The composite dialogue process between New Delhi and Islamabad was initiated in 1997 in Male, a city of Maldives, when the then Prime Ministers of the neighbouring countries IK Gujral and Nawaz Sharif met on the sidelines of the SAARC Summit and agreed on the framework of a composite dialogue process (CDP). Agreeing to a simultaneous and composite approach, both sides identified eight areas for talks (a) Peace and security, including confidence-building measures (CBMs) (b) Jammu and Kashmir (c) Siachen (d) Wullar Barridge/Tulbul navigation project (e) Sir Creek (f) economic and commercial cooperation (g) terrorism and drug trafficking, and (h) promotion of people-to-people contact.

The process was, subverted with the Kargil war in 1999. Yet the two sides kept their back-channels alive.

Then came the parliament attack of December 13, 2001 which brought the Indian armed forces into a virtual eyeball-to-eyeball face off with the Pakistani armed forces. Later the 9/11 attacks on the US changed the strategic environment in the region and both Pakistan and India joined the UN-backed and US-led ‘war against terror’ with a focus on the Afghan-Pakistan region.

It was on the occasion of the South Asian Free Media Association’s (SAFMA) second Indo-Pak Parliamentarian conference in August 2003 that General Musharraf responded positively to a joint parliamentarians’ appeal for the withdrawal of forces and ceasefire on LoC. He accordingly called for a ceasefire and troop withdrawal.

The 2008 elections in Pakistan brought into power President Asif Ali Zardari.
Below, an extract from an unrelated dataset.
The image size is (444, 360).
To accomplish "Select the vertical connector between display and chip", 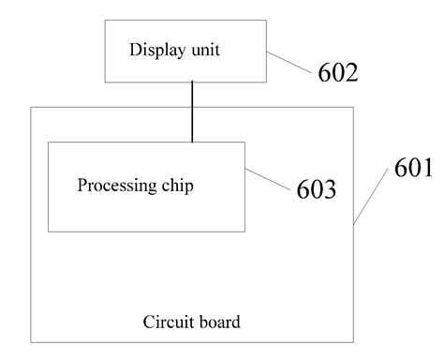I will click(192, 112).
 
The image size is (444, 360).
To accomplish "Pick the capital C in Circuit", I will click(148, 323).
But the Mumbai attacks then derailed the process for years and it got revived after a long time.

Earlier on 13 July, 1999 a DIG level officer and four personnel were killed in a militant attack on Border Security Force’s sector headquarters in Bandipora.
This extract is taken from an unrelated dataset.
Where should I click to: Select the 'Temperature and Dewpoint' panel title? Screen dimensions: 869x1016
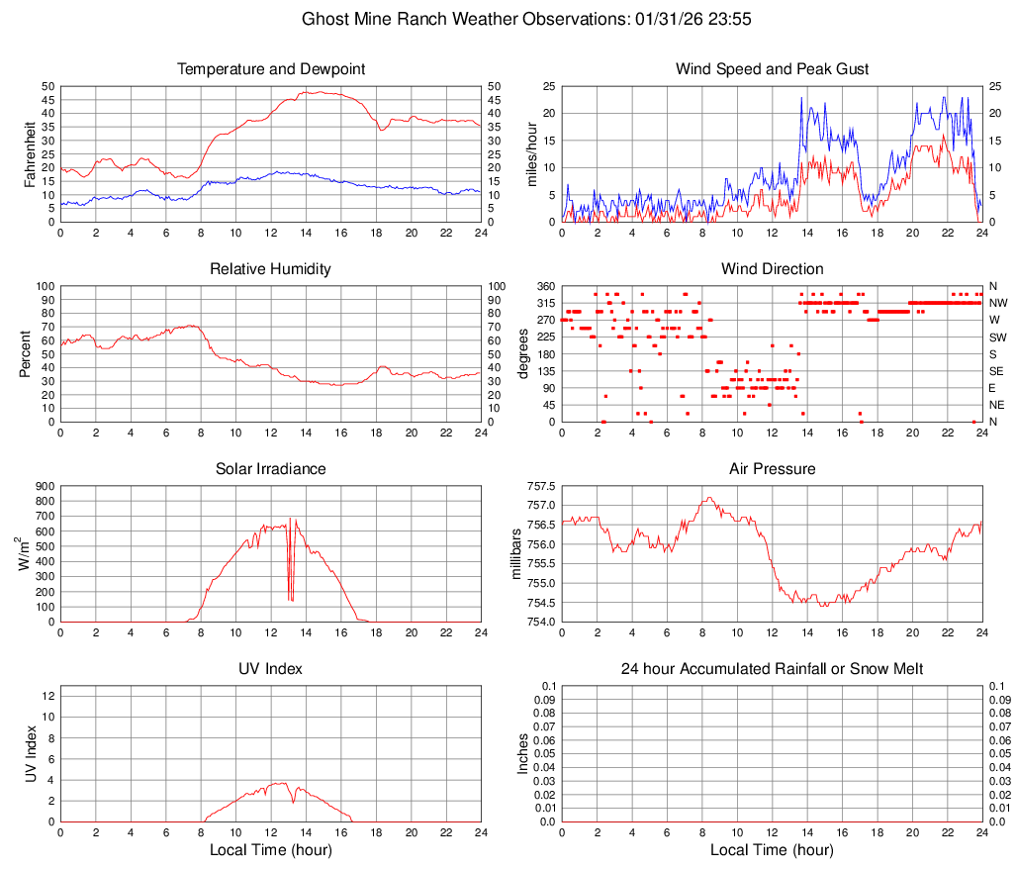click(x=271, y=69)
On November 3, 1999 ten army personnel got killed in a fidayeen attack on 15 Corps Headquarters at Srinagar’s Badami Bagh and on July 22, 2003, a three-member fidayeen squad stormed an army camp killing eight personnel, including a Brigadier, and injuring 12 others, including four top Generals, a Brigadier and two Colonels at village Bangti on the Tanda road in Akhnoor.
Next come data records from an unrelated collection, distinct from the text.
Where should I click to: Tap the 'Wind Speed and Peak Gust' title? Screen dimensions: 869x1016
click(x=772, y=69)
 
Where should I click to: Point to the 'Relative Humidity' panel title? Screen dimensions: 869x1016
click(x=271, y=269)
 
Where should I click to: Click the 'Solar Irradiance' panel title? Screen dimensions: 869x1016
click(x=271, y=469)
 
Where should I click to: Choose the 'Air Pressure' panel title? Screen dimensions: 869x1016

On April 6 , 2005, a day before the bus from Srinagar to Muzaffarabad was to be flagged off, two suicide squad militants attacked the Tourist Reception Centre Srinagar.

October 5, 2006 witnessed 10 fatalities – five JKP personnel, two CRPF men, two militants and one civilian – in an attack at Budshah Chowk, in the heart of Srinagar.

More recently on March 13, 2013, an attack on CRPF camp in Srinagar resulted in the killing of five personnel. On  June 24, 2013, Eight army men were killed in a deadly attack of militants at Hyderpora, Srinagar.

Prime Minister Manmohan Singh is not by definition, a tough talker. But he will probably deploy his legendary silence as an effective weapon of toughness when he will be meeting his Pakistani counterpart on September 30 in US. Because it has been a long practice on the part of India that it always alleges Pakistan of managing such militant attacks.

Yet, two more daring militant attacks in Hiranagar and Samba by militants have left 13 dead and several injured, is a reason enough for even a soft spoken Manmohan to show some aggression.